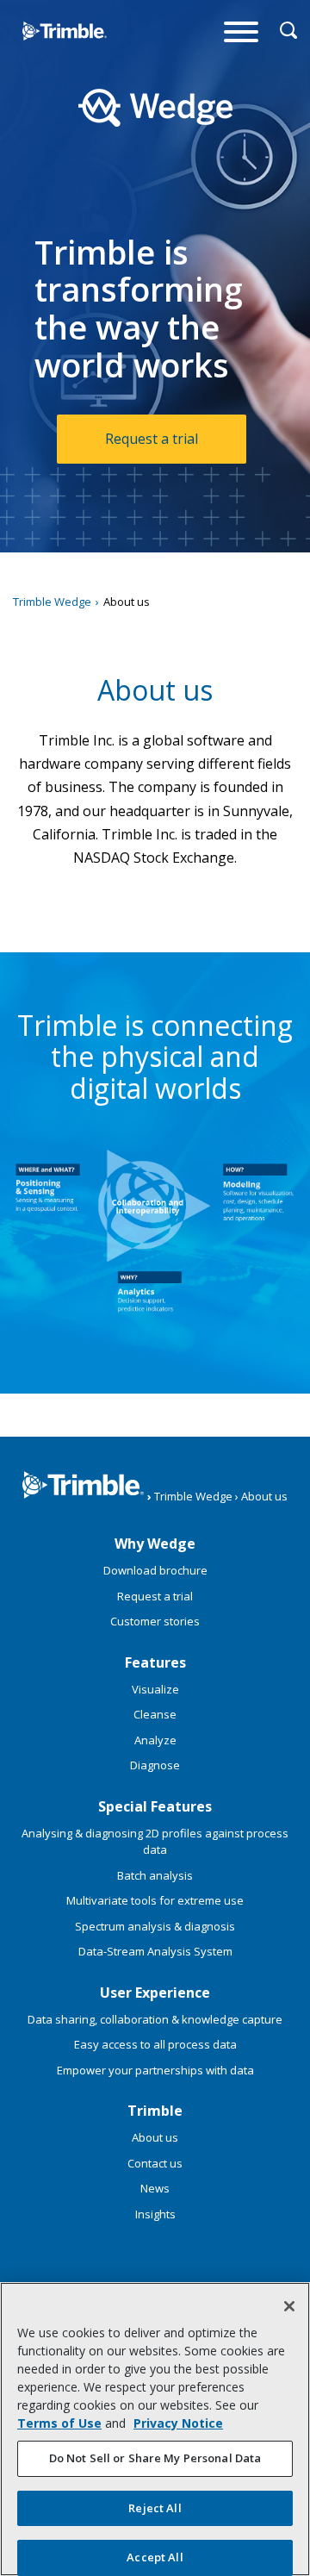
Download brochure (155, 1570)
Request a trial (151, 438)
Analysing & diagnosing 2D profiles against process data (155, 1841)
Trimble (155, 2110)
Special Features (155, 1806)
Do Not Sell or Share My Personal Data (155, 2458)
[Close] (289, 2306)
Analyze (155, 1740)
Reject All (154, 2508)
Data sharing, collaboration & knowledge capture (155, 2019)
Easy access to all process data (155, 2044)
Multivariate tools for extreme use (155, 1900)
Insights (155, 2214)
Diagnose (155, 1765)
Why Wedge (155, 1543)
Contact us (155, 2163)
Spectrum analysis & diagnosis (155, 1926)
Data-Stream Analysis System (155, 1951)
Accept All (155, 2557)
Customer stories (155, 1621)
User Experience (155, 1992)
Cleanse (155, 1714)
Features (155, 1662)
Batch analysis (155, 1875)
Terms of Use (59, 2423)
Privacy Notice (178, 2423)
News (155, 2188)
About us (155, 2137)
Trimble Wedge (47, 64)
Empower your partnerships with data (155, 2070)
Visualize (155, 1689)
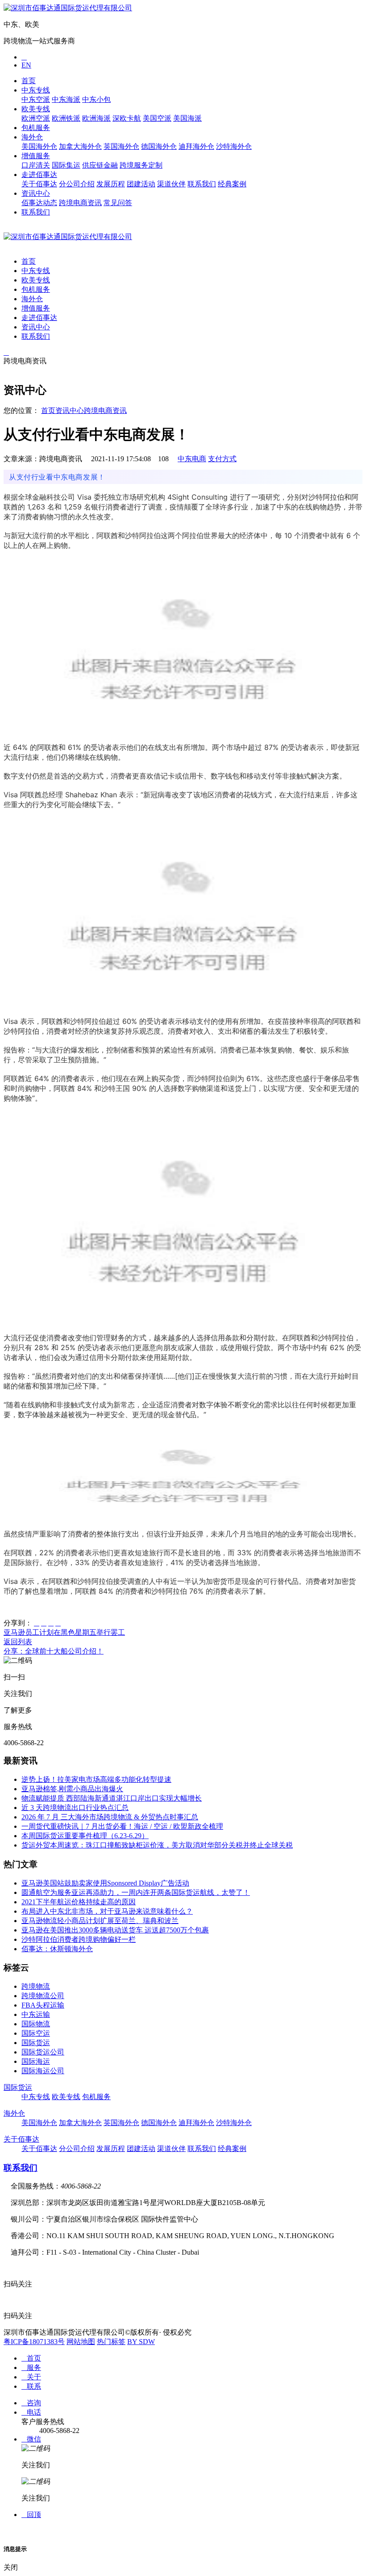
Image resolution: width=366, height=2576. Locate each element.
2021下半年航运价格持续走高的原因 (78, 1902)
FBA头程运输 (42, 2005)
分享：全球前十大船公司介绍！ (54, 1651)
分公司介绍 (77, 184)
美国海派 (187, 118)
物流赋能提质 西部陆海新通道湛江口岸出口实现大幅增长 (111, 1798)
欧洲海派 (96, 118)
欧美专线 (35, 109)
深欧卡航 (126, 118)
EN (26, 65)
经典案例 (232, 184)
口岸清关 (35, 165)
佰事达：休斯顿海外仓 (57, 1949)
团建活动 (141, 184)
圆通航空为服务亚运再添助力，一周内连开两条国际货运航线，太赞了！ (135, 1892)
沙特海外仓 (234, 146)
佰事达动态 (39, 202)
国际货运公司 (42, 2052)
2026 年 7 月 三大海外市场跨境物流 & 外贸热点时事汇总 (109, 1817)
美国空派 (157, 118)
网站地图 (81, 2341)
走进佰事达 (39, 174)
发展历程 (110, 184)
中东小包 (96, 99)
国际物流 (35, 2024)
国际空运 (35, 2033)
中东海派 (66, 99)
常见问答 (118, 202)
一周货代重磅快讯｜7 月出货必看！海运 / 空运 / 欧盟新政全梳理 (122, 1826)
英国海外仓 (121, 146)
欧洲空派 (35, 118)
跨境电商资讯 (80, 202)
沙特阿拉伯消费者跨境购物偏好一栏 (78, 1939)
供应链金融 (100, 165)
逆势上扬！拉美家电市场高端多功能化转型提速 (96, 1779)
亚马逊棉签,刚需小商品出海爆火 (72, 1789)
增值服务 (35, 156)
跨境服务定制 (141, 165)
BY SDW (141, 2341)
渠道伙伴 (171, 184)
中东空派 (35, 99)
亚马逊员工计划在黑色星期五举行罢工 (64, 1632)
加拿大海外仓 (80, 146)
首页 (28, 80)
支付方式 (222, 459)
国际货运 (35, 2042)
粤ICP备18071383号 (34, 2341)
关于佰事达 (39, 184)
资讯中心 (35, 193)
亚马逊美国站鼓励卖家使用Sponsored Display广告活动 (105, 1883)
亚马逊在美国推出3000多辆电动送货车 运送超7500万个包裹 (115, 1930)
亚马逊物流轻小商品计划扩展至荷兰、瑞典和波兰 (100, 1920)
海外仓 (32, 137)
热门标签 (111, 2341)
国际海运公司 (42, 2071)
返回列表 (18, 1642)
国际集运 (66, 165)
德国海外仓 (159, 146)
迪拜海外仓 (196, 146)
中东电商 (192, 459)
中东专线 (35, 90)
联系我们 (201, 184)
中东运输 (35, 2014)
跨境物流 (35, 1986)
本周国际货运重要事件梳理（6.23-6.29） (85, 1835)
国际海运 (35, 2061)
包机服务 (35, 127)
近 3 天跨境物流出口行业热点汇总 (75, 1807)
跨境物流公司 (42, 1995)
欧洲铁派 (66, 118)
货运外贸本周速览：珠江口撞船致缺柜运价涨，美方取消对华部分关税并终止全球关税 (157, 1845)
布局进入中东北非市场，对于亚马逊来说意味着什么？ (107, 1911)
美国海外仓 (39, 146)
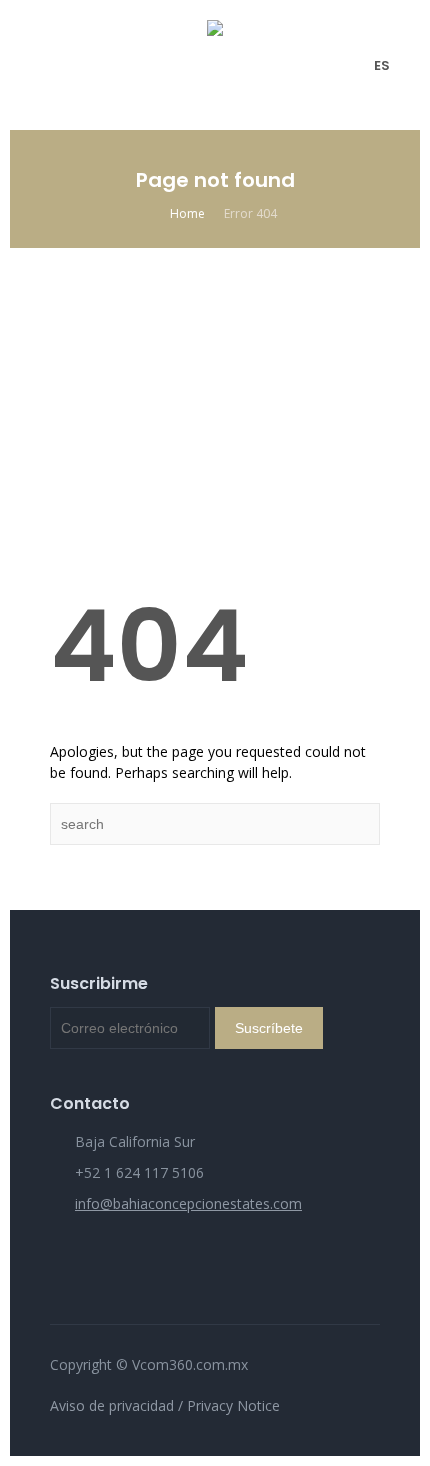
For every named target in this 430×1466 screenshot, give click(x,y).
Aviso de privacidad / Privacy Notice (165, 1405)
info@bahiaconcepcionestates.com (188, 1203)
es (382, 65)
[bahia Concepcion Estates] (215, 65)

----------

Say how many lines of the material contain the word "Notice", with no other text.

2